| Task to complete |
Please begin with the line containing "The image size" and reproduce each line exactly until the records below end, without any pictures.

(Data entries)
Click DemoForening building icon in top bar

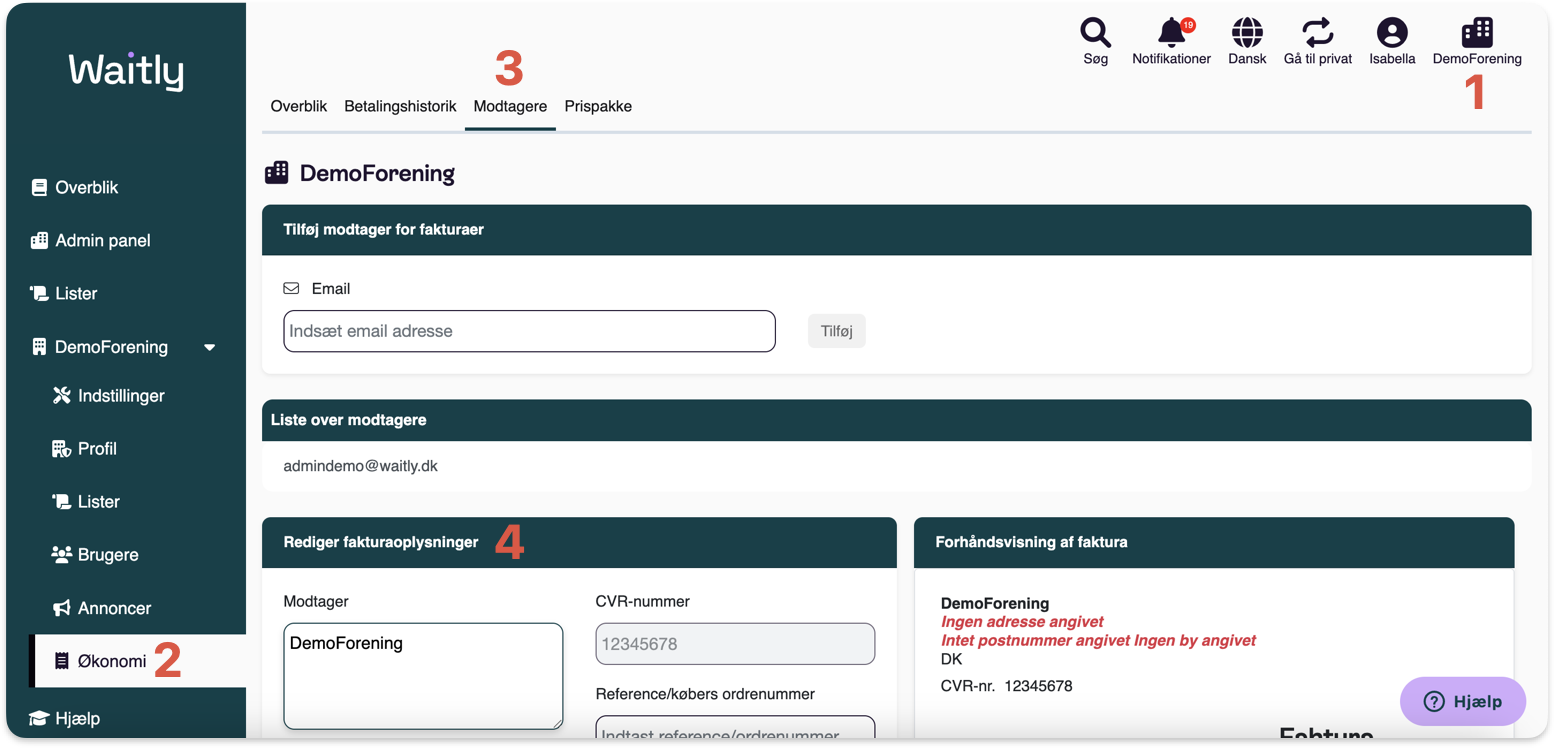click(x=1476, y=33)
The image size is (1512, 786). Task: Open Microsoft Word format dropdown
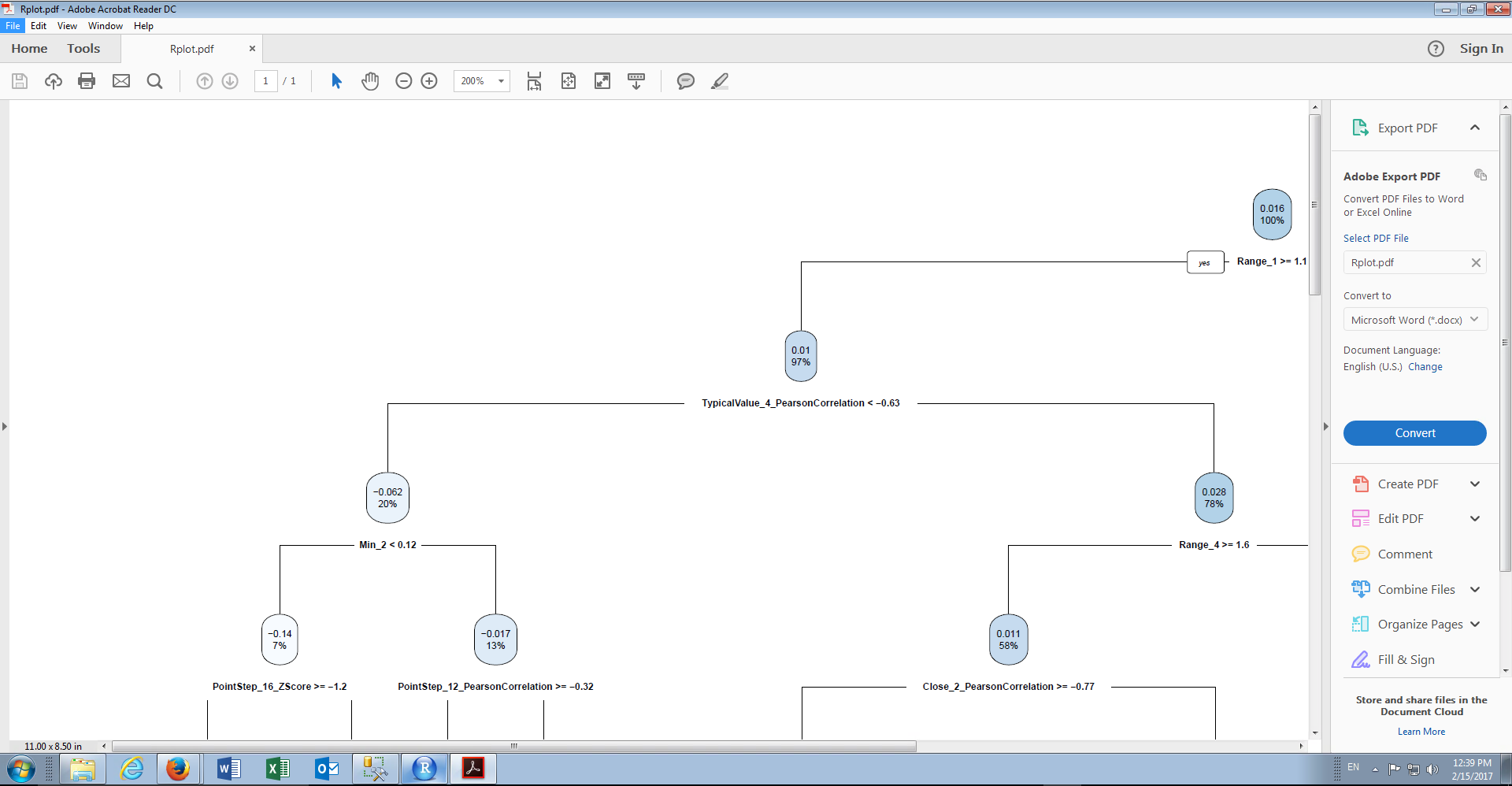pyautogui.click(x=1415, y=320)
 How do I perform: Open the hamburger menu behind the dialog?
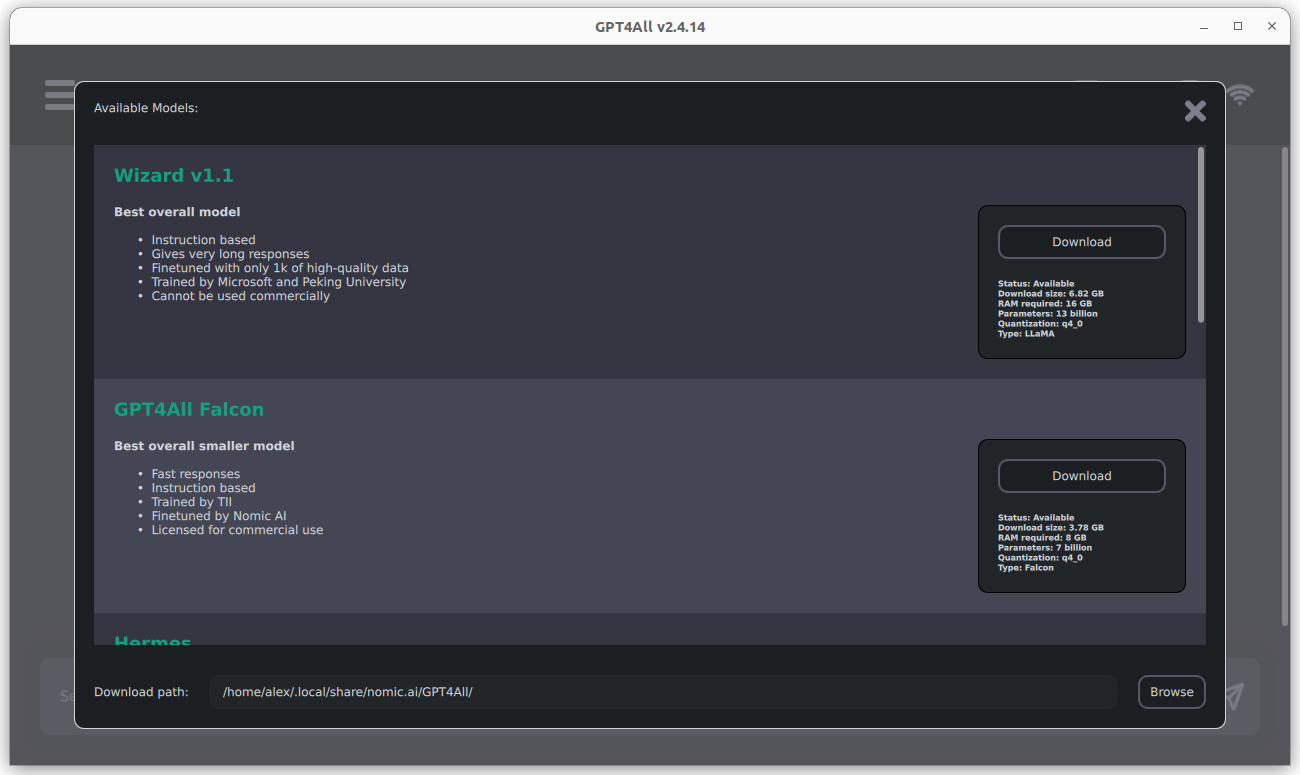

| Result of the task |
The image size is (1512, 786). Task: Open Microsoft Word format dropdown
pyautogui.click(x=1415, y=320)
 How do I perform: Open the hamburger menu behind the dialog?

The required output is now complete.